Request is the HTTP request processing entity, defined and processed exactly like Response in HTTP client. We discuss no more here.

Response is a map of json template to be composed as response body. Each one has a name as key of map. Request should write name of response body template into $(RESPONSE) if response body is required.

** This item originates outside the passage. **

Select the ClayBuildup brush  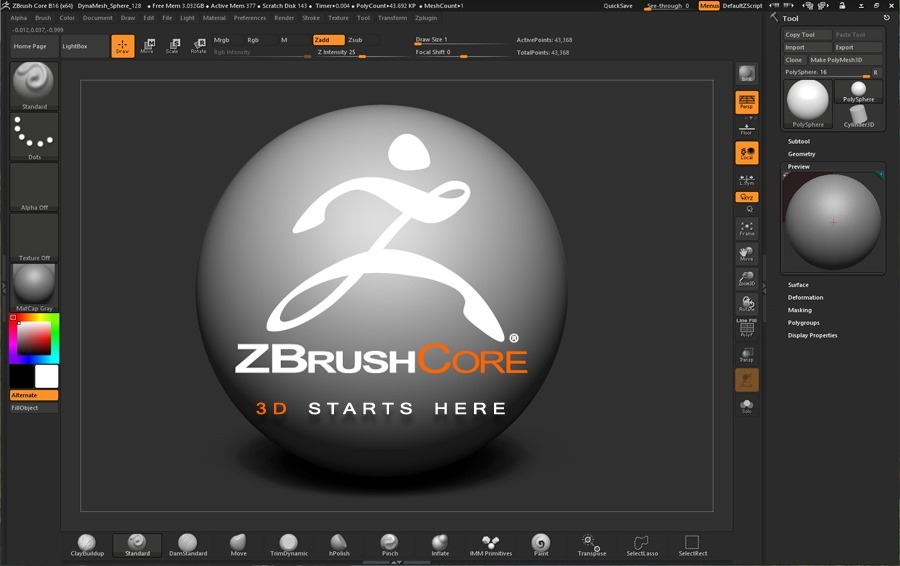(x=87, y=544)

If you're familiar with HTTP RESTful client, it's really easy for you to understand HTTP RESTful server. So we just gives an example to show you how to start a server:

{
	"Servers": {
		"fruit-server": {
			"Address":  "127.0.0.1:8009",
			"Routes":  [
				{
					"Method":  "POST",
                    "Path":  "/add/{supplier}",
                    "Headers":  { "content-type":  "application/json" },
                    "Request":  {
                        "Template":  {
                            "Fruit":  "`env -w FRUIT $`",
                            "Qty":  "`assert $ > 10 | env -w QTY $`"
                        },
                        "Success":  [
                            "`env -w RESPONSE default`",
                            "`env -w STATUS 200`",
                            "`report -n -t add`"
                        ]
                    },
                    "Response": {
                        "default": {
                            "Fruit": "$(FRUIT)"
                        }
                    }
				}
			],
			"Report":  {
				"Path":  "./server.log",
				"Templates":  {
					"add" :{ "supplier": "$(supplier)", "fruit": "$(FRUIT)", "qty": "$(QTY)" }
				}
			}
		}
	}
}

This config defines an HTTP server fruit-server listening on 127.0.0.1:8009. It defines only one route accepting a POST on /add/{supplier} that takes json body. URL matching will get {supplier} content and write to $(supplier) and quoted by Report template. See field comment on Path for detailed path parsing.

When a request is received, "Fruit" value will be written to $(FRUIT), "Qty" will be checked and written to $(QTY) by Template. After that Success will set response to default defined in Response, and set HTTP response status code to 200. Then record request data to server.log by report command with a template add.